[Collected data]
──────────────────────────────

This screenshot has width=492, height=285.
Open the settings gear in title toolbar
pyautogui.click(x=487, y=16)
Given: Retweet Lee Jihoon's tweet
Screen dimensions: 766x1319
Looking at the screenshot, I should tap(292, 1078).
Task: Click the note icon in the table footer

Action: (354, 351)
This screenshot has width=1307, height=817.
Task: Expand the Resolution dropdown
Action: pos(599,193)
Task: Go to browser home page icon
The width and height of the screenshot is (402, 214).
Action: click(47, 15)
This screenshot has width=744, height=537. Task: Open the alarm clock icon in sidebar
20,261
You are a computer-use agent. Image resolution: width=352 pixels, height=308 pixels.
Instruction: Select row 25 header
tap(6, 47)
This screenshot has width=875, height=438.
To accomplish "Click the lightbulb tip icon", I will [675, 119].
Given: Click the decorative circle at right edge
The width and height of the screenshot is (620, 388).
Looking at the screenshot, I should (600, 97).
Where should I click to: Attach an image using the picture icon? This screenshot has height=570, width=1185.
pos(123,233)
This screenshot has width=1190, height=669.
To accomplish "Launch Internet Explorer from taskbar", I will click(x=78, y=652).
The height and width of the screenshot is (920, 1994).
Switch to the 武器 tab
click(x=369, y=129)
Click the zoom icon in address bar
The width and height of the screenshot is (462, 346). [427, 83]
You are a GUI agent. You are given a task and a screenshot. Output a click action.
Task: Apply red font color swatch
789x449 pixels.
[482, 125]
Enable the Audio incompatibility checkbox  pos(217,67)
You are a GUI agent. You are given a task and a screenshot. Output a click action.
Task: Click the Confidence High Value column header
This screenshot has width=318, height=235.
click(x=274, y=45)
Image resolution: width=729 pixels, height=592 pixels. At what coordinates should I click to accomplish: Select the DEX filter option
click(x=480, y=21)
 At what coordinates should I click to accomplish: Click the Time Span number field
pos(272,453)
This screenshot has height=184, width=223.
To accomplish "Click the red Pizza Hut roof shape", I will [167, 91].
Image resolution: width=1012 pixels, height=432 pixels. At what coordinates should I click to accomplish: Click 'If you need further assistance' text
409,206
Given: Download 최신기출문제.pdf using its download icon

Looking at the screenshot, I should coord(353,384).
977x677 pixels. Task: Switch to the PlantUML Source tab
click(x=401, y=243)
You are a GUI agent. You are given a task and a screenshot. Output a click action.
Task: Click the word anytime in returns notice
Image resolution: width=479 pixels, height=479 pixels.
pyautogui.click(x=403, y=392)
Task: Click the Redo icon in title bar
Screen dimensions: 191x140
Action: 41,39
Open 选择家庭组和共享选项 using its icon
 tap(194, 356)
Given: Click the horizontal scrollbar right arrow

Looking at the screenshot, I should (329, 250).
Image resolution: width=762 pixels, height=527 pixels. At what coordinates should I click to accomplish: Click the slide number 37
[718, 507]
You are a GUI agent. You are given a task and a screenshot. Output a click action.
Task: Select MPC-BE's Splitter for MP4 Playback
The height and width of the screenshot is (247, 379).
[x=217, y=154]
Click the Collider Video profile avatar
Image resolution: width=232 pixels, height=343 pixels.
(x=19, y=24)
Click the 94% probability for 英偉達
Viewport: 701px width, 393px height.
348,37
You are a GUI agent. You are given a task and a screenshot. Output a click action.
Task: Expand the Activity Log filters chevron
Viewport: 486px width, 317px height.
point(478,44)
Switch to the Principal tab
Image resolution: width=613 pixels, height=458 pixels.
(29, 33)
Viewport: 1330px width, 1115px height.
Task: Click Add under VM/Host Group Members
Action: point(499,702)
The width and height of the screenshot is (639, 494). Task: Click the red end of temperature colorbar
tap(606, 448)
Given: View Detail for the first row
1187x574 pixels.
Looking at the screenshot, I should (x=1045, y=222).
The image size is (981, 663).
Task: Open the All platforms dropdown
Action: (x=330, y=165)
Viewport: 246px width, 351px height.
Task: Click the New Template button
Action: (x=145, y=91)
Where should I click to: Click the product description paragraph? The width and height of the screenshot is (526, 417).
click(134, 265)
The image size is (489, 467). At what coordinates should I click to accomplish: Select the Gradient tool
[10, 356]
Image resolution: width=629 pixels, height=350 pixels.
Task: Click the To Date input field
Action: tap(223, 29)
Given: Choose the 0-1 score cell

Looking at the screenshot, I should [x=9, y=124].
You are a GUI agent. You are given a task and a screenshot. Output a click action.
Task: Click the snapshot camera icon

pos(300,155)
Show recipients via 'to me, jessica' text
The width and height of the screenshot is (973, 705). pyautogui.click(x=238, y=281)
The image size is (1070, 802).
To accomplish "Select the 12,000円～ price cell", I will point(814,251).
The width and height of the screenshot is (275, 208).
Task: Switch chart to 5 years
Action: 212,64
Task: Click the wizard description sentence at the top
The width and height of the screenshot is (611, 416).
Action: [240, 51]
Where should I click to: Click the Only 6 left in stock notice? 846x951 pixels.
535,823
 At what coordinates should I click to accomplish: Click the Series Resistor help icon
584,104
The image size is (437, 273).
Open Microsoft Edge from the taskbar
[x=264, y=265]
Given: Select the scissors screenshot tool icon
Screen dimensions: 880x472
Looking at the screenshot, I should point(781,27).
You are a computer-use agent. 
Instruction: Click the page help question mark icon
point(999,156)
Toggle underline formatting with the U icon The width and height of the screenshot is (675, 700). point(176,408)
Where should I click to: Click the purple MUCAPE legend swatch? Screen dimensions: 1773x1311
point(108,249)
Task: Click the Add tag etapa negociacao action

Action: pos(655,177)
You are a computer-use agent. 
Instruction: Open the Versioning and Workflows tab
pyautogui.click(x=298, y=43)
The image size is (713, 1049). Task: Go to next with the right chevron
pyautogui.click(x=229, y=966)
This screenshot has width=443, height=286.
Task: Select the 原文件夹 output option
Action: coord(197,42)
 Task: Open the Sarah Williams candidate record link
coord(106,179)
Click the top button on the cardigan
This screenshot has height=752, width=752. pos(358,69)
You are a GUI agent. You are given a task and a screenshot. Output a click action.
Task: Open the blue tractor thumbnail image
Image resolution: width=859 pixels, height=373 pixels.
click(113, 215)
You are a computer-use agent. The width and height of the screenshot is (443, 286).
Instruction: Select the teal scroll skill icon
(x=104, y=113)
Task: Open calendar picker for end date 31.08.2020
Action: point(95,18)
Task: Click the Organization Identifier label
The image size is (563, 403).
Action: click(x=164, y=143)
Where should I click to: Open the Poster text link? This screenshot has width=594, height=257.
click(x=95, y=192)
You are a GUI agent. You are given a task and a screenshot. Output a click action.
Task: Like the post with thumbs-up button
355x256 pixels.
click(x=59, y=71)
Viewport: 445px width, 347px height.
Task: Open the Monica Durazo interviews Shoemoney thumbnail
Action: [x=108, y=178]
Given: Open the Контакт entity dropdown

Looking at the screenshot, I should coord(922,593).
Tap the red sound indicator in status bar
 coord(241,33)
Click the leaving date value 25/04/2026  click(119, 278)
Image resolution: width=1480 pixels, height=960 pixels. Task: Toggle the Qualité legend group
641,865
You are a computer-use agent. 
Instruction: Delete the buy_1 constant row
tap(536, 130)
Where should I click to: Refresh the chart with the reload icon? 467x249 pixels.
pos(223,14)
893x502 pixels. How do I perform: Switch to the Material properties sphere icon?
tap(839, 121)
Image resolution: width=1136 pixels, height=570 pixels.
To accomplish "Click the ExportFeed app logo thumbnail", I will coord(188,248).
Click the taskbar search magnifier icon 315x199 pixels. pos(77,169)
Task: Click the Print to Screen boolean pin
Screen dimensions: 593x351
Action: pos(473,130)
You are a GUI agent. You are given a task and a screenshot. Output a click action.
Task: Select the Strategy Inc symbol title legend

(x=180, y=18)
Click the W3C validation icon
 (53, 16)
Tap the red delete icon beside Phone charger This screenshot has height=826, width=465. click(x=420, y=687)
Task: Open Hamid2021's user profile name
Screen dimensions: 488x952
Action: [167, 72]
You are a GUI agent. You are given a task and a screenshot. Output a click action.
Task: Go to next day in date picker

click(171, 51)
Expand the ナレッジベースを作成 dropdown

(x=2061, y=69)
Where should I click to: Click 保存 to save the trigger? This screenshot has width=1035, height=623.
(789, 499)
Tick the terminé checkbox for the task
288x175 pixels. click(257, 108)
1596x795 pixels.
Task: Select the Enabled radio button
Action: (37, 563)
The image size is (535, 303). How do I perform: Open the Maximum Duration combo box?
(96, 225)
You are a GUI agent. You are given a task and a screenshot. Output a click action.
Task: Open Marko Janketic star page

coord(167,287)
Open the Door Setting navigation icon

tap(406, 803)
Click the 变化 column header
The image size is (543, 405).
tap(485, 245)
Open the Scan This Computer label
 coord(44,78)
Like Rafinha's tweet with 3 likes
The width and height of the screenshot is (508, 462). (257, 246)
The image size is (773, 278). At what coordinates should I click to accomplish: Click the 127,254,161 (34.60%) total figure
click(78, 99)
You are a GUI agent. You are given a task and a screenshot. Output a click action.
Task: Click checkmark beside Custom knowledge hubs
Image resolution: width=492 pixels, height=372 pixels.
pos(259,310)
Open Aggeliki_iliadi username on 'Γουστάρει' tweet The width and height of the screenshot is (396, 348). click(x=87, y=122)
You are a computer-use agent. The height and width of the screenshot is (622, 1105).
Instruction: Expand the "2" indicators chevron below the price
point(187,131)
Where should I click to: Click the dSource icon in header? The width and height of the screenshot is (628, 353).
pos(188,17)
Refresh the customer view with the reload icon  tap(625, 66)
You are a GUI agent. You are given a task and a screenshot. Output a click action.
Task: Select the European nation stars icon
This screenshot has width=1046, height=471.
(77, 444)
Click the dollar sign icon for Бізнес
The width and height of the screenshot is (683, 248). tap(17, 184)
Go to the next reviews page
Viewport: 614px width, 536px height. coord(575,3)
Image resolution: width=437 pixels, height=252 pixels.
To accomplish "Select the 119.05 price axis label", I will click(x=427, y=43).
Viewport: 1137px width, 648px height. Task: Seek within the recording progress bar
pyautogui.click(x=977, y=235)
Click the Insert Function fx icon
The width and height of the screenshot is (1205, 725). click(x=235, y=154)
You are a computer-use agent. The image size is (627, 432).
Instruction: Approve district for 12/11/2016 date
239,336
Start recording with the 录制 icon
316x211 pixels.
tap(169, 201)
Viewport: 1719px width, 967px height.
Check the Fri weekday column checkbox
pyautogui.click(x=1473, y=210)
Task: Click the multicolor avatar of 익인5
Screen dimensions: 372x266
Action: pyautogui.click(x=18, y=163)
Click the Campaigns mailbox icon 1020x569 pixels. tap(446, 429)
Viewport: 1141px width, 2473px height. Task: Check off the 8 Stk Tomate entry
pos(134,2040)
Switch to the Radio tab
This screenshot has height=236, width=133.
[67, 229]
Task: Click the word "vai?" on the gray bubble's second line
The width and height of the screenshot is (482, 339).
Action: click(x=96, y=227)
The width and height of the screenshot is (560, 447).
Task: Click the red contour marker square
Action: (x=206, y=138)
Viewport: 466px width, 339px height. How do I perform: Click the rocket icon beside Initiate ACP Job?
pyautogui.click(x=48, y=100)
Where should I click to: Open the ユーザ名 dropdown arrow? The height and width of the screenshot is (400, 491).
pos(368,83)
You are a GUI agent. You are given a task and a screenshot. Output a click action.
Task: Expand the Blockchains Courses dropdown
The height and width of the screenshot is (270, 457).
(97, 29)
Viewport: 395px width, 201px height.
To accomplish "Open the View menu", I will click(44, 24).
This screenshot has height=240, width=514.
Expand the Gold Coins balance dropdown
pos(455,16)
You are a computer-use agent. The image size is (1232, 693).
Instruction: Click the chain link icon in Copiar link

──────────────────────────────

→ **Work to complete**
If a line of the data above holds the string "word", count it, then give only the final number.

→ **Result of the exercise**
2